**Given request 1:** In the entries starting at the line containing "Given: Click the Niska Oblacnost axis label" and ending at the line containing "(x=114, y=116)", substitute "selected" for "highlighted". Return only those lines, with everything else left as it is.
━━━━━━━━━━
I decided to make cuts based on weighted vote fractions for a few different questions in the decision tree, and just to get started I picked more or less arbitrary thresholds: I required a vote fraction for "features or disk" > 0.5, no to "edge on" > 0.5, and no to "anything odd" > 0.5. To refine the selection a little bit to galaxies with moderate inclination I set limits on nsa_elpetro_ba, which is the estimated minor to major axis ratio from the NSA photometric reduction.

That query produced 359 hits. Somewhat surprising to me, I'd say 100% of the objects are disk galaxies. I'm not so sure 100% of them aren't odd in some way.

For anyone with a CASJOBS account I've published the table for public access. My user name is mlpeck and the table name is gz2disks. I'm not sure how to access published tables from another account, but it should be available for read access at least. If you try to run the query yourself be warned that it takes a very long time to finish. It might be best to schedule it for a Sunday or after midnight US time.

Edit: Talk usually interprets ">" as a tag, sometimes even in blocks of literal text. The last line of the query above is "m.mngtarg1 > 0". For some reason the other inequality conditions reproduced OK.

Edit2: It was even worse than I thought. The penultimate line should read "m.nsa_elpetro_ba ≤ 0.866 and". There seems to be no right way to include the less than or equal operator into a block of literal text in Talk. Is there any chance Panoptes Talk is better? Will Galaxy Zoo users ever know?

Posted December 17, 2017 1:28 PM
by JeanTate

< (& l t ; if you put spaces in) produces the less-than symbol; > you get by replacing "l" with "g".

I do not know if there are similar work-arounds for "less than or equal" and "greater than or equal".

This limitation of this version of Talk goes back to its origin, and AFAIK there are no plans to do anything about it.

Posted December 17, 2017 4:23 PM
by mlpeck

Quick holiday update. The query above produced, as mentioned, 359 hits. There are 356 unique objects, with one having two repeat observations and another having one. The MaNGA team does not as yet (AFAIK) designate a "science primary" observation when repeats are available.

Approximately 15% of the objects have one or more spectra contaminated by foreground stars or galaxy overlaps. The best solution for these I think is to mask the offending spectra by hand and re-run the models. That seems to be the MaNGA team's solution as well since there's an ongoing Zooniverse project to mark interlopers, among other tasks.

In addition to the ones that need some manual intervention there are another 8-10 that turn out to be too close to face on for a reliable rotation curve analysis. There are another 8 or 10 that are unsuitable for rather interesting reasons. I am currently pondering the issue of how to do sample refinement without cherry picking.
━━━━━━━━━━
**Given request 2:** Repeat word for word the part of the Galaxy Zoo forum thread starting at "Posted December 17, 2017 4:23" and ending at "among other tasks.".

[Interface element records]
━━━━━━━━━━
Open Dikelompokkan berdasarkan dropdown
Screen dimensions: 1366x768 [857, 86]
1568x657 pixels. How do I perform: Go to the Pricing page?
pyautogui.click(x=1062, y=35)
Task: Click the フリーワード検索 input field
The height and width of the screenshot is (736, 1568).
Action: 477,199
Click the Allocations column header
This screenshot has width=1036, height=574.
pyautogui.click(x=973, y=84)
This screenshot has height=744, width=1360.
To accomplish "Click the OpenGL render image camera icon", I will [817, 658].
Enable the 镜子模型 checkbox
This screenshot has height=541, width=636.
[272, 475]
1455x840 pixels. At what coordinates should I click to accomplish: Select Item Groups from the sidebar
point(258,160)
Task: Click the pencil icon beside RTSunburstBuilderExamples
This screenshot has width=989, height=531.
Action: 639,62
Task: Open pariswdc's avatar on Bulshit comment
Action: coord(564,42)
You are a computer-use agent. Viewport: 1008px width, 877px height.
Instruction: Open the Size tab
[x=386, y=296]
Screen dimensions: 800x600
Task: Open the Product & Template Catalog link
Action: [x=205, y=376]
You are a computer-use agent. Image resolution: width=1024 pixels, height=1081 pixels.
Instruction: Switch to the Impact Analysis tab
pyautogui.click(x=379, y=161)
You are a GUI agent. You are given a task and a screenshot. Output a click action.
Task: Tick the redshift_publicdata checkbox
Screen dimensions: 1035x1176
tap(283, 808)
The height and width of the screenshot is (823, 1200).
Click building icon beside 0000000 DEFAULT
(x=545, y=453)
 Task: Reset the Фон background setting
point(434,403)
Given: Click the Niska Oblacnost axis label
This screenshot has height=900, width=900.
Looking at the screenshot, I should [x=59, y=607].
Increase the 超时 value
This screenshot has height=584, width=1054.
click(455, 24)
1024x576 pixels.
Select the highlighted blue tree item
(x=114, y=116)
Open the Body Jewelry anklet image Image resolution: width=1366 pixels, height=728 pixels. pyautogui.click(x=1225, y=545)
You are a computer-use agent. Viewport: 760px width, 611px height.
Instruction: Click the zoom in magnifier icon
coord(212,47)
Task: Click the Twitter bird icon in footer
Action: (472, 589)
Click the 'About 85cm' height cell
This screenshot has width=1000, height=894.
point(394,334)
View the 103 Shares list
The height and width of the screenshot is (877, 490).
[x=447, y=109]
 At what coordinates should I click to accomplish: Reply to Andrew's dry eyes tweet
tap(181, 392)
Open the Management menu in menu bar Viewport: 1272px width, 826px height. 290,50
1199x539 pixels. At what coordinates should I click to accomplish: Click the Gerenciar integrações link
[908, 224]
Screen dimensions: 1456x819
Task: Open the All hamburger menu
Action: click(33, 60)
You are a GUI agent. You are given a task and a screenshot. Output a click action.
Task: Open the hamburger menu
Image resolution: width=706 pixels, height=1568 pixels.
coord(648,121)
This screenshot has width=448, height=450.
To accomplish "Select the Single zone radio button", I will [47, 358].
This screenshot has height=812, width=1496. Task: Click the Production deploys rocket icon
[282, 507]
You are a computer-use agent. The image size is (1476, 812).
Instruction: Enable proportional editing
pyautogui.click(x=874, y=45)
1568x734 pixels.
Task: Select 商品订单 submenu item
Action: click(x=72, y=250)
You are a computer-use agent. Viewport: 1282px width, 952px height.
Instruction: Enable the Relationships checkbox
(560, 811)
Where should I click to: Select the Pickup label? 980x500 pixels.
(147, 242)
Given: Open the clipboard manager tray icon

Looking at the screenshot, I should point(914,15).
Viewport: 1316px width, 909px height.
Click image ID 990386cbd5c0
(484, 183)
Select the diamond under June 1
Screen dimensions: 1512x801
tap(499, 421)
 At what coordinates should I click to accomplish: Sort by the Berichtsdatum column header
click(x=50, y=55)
━━━━━━━━━━
**Correct response 1:**
Given: Click the Niska Oblacnost axis label
This screenshot has height=900, width=900.
Looking at the screenshot, I should [x=59, y=607].
Increase the 超时 value
This screenshot has height=584, width=1054.
click(455, 24)
1024x576 pixels.
Select the selected blue tree item
(x=114, y=116)

**Correct response 2:**
Posted December 17, 2017 4:23 PM
by mlpeck

Quick holiday update. The query above produced, as mentioned, 359 hits. There are 356 unique objects, with one having two repeat observations and another having one. The MaNGA team does not as yet (AFAIK) designate a "science primary" observation when repeats are available.

Approximately 15% of the objects have one or more spectra contaminated by foreground stars or galaxy overlaps. The best solution for these I think is to mask the offending spectra by hand and re-run the models. That seems to be the MaNGA team's solution as well since there's an ongoing Zooniverse project to mark interlopers, among other tasks.